Every line in the data below that has the word "Bóng" should be returned.
**** Dataset records ****
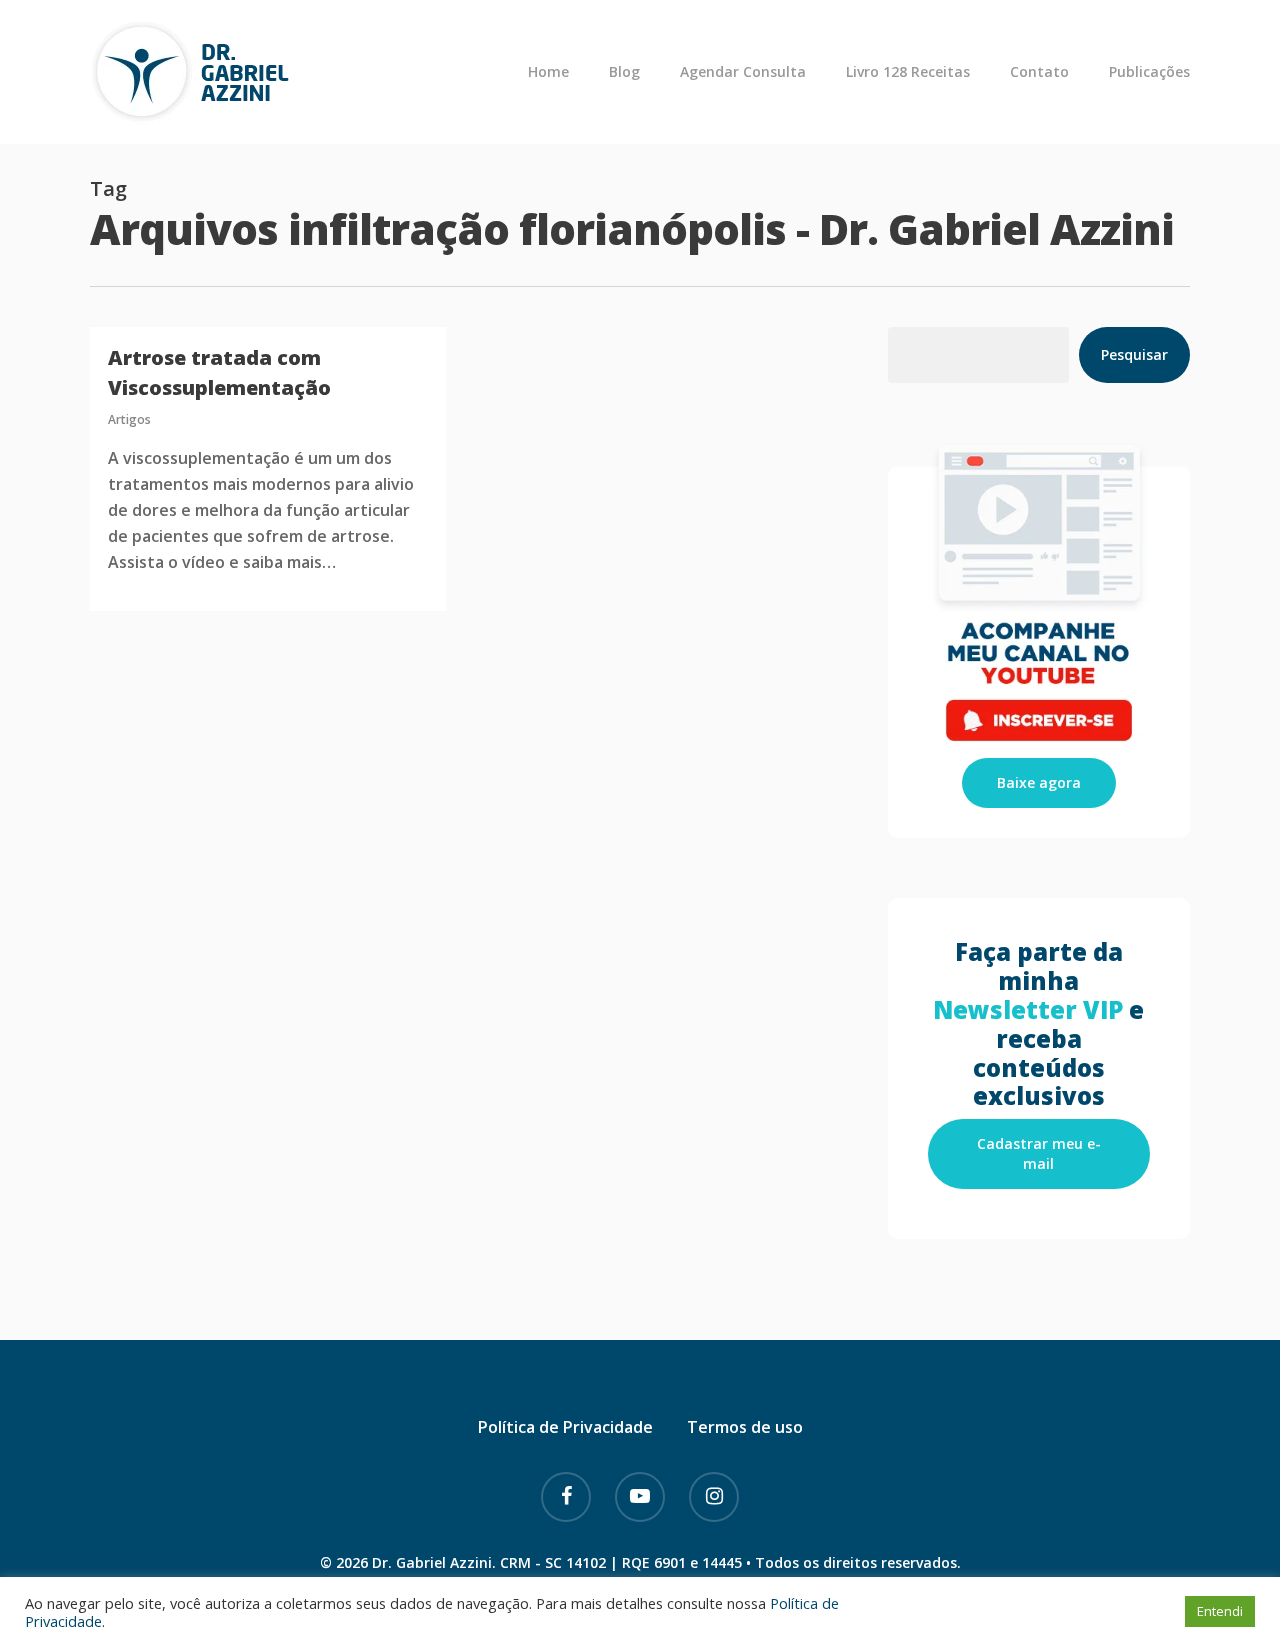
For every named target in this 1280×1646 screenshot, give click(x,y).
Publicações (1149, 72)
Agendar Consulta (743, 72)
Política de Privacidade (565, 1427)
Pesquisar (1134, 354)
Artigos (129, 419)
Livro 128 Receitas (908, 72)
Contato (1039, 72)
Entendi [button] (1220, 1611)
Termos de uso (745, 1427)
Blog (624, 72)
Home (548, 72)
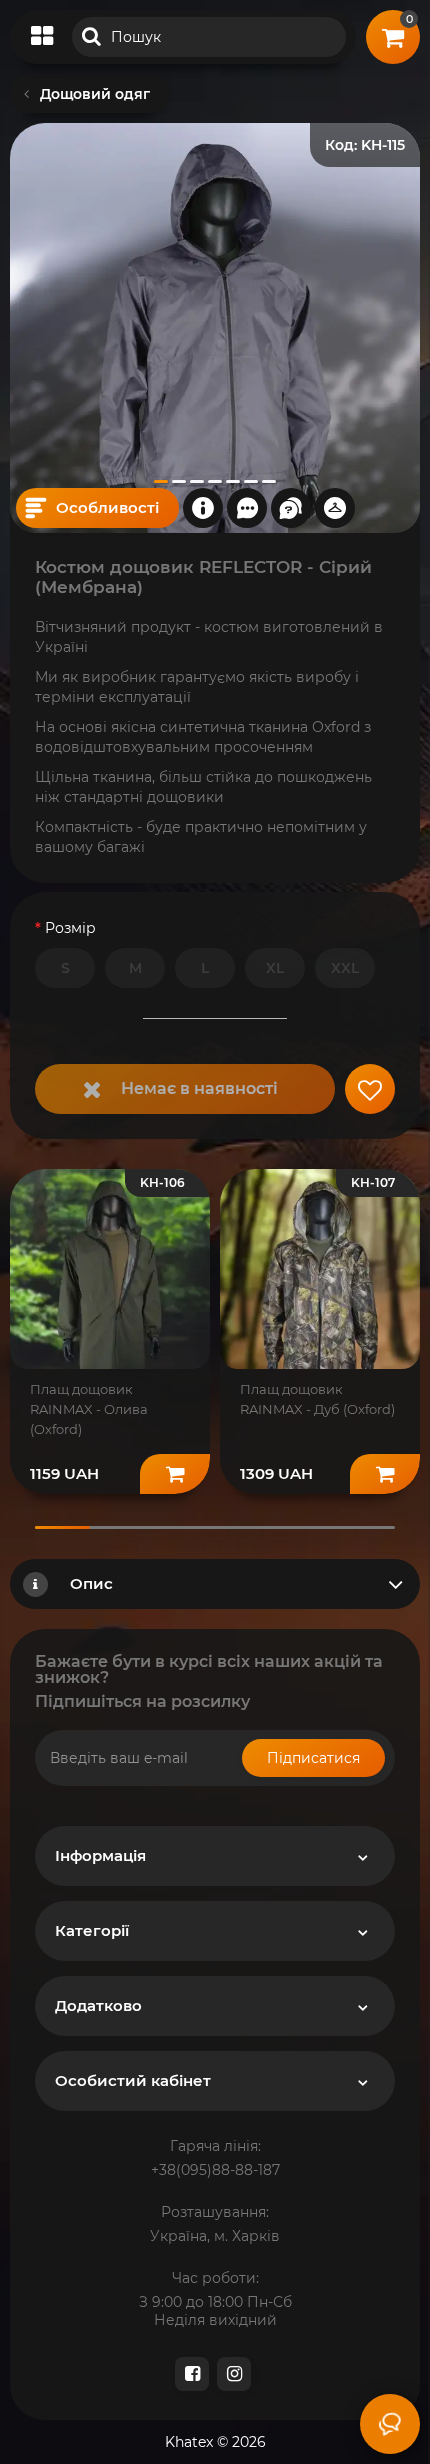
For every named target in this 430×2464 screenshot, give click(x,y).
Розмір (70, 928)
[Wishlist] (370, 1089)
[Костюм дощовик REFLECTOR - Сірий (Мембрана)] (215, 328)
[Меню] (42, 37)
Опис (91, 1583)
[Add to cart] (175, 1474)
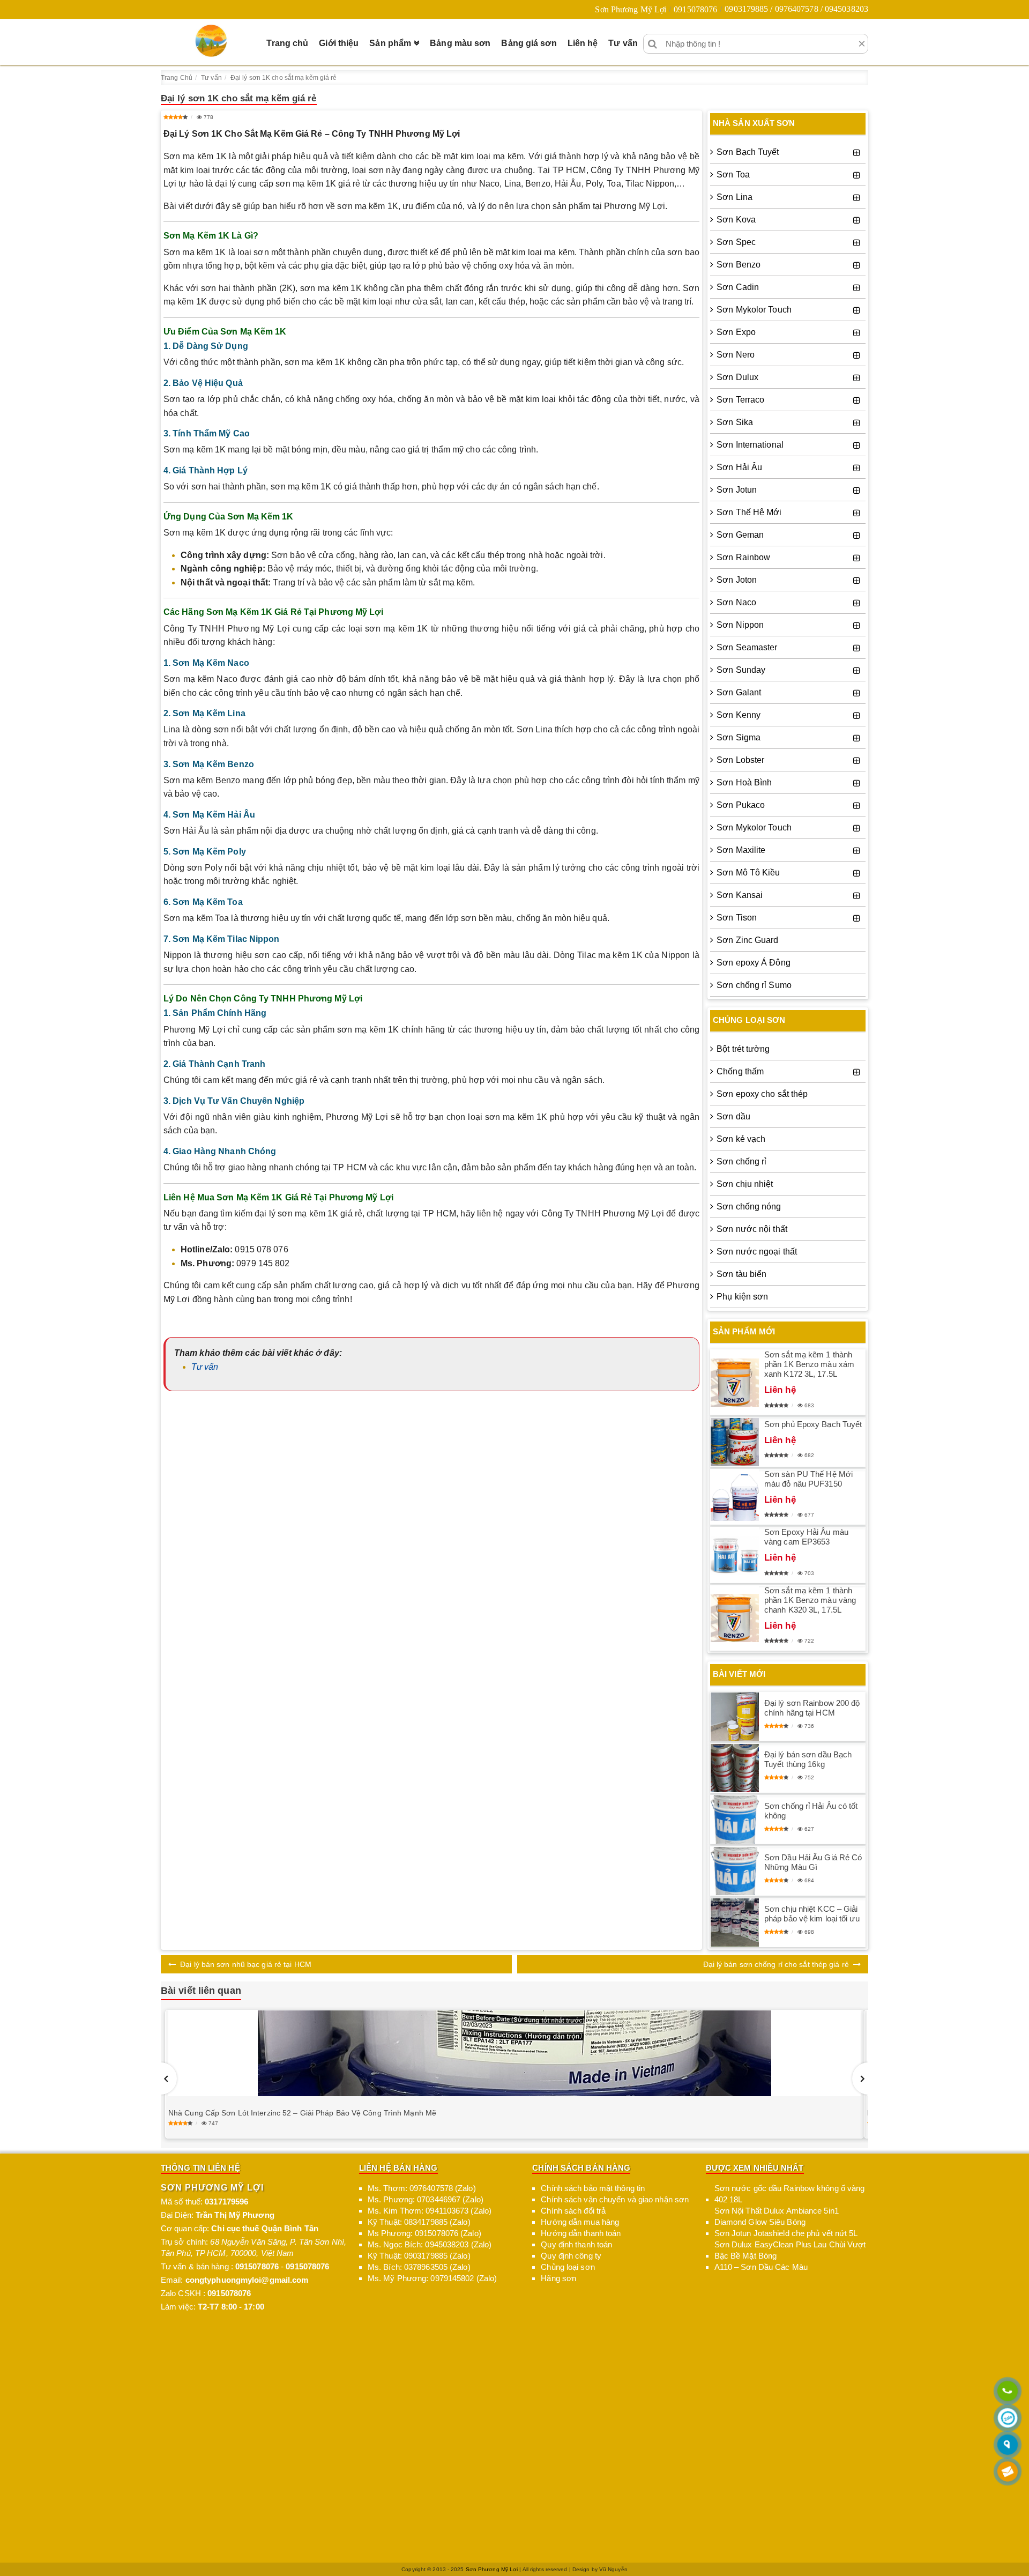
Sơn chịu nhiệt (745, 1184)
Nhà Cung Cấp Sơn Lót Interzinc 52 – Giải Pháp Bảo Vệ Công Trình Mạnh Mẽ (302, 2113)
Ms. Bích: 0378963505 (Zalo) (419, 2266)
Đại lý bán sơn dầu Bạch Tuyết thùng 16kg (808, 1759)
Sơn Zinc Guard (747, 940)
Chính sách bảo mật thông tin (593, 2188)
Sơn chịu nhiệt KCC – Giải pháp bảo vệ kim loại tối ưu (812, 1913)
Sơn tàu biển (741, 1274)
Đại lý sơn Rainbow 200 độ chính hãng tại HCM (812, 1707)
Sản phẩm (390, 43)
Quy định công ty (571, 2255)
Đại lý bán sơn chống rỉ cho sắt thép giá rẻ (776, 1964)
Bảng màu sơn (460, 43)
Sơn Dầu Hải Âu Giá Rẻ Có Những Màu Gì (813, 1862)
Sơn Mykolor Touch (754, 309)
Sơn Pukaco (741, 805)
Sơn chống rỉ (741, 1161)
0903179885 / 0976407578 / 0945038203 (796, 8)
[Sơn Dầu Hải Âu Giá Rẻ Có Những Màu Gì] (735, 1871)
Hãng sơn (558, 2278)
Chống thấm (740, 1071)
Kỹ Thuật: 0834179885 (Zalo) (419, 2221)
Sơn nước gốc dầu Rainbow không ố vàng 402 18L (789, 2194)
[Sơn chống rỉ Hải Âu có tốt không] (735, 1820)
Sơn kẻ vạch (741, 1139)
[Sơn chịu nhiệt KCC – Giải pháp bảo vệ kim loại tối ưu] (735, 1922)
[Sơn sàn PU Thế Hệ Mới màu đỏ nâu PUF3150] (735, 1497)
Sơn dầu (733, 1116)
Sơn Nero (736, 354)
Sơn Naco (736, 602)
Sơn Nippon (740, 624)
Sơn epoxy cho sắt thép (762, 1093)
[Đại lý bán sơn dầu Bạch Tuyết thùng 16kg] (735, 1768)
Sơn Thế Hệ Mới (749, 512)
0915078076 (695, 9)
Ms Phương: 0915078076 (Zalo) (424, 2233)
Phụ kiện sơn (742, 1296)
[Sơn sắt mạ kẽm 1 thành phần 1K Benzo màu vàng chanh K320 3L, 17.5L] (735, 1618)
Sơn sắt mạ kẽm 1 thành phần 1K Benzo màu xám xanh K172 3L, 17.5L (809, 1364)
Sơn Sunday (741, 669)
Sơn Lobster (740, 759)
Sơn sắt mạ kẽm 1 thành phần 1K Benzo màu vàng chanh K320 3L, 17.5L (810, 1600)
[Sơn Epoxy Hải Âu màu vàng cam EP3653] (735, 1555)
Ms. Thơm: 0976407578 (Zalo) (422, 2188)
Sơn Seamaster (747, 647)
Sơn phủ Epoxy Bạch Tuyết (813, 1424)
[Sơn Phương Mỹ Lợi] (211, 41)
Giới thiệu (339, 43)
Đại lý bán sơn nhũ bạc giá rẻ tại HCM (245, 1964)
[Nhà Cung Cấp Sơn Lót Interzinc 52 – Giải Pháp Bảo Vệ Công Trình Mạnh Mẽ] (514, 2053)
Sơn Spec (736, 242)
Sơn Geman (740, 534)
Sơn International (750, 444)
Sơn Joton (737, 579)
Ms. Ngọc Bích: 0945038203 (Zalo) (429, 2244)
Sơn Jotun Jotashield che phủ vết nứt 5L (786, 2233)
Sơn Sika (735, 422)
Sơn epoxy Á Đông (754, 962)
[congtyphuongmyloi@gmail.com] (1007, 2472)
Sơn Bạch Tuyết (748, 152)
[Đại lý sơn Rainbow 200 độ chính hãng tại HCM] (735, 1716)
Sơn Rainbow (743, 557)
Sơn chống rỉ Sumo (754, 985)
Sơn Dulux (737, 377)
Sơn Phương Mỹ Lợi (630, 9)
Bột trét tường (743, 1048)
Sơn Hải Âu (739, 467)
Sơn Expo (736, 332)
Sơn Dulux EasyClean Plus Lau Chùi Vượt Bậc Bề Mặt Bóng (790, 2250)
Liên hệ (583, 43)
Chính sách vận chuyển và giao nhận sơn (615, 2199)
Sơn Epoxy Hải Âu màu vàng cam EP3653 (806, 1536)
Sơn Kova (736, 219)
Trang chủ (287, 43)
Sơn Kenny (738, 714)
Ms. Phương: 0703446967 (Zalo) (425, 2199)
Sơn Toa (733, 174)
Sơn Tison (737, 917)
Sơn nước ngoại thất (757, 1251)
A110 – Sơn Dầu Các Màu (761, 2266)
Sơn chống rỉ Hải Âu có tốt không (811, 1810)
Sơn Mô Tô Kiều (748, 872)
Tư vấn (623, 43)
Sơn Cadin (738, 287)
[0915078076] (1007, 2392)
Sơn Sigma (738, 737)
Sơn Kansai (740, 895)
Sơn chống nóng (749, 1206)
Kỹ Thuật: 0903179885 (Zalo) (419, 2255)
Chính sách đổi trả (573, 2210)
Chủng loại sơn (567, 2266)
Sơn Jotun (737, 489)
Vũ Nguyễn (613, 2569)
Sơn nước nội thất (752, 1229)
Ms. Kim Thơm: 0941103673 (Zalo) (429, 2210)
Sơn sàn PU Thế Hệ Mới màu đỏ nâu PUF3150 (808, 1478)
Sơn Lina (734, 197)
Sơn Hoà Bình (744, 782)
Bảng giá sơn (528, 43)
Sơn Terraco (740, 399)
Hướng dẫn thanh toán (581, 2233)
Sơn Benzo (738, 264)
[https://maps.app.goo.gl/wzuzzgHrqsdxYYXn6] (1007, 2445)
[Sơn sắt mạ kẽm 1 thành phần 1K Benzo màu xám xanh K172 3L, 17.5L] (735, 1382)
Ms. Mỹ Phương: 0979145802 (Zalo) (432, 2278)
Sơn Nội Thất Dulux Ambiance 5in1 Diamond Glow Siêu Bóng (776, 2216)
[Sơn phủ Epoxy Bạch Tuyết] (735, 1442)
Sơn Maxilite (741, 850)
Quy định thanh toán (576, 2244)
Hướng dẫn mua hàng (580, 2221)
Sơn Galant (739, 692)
****
Task solution ->
Sơn Dulux EasyClean Plus Lau Chùi Vượt Bậc Bề Mặt Bóng (790, 2250)
Sơn Nội Thất Dulux Ambiance 5in1 Diamond Glow Siêu Bóng (776, 2216)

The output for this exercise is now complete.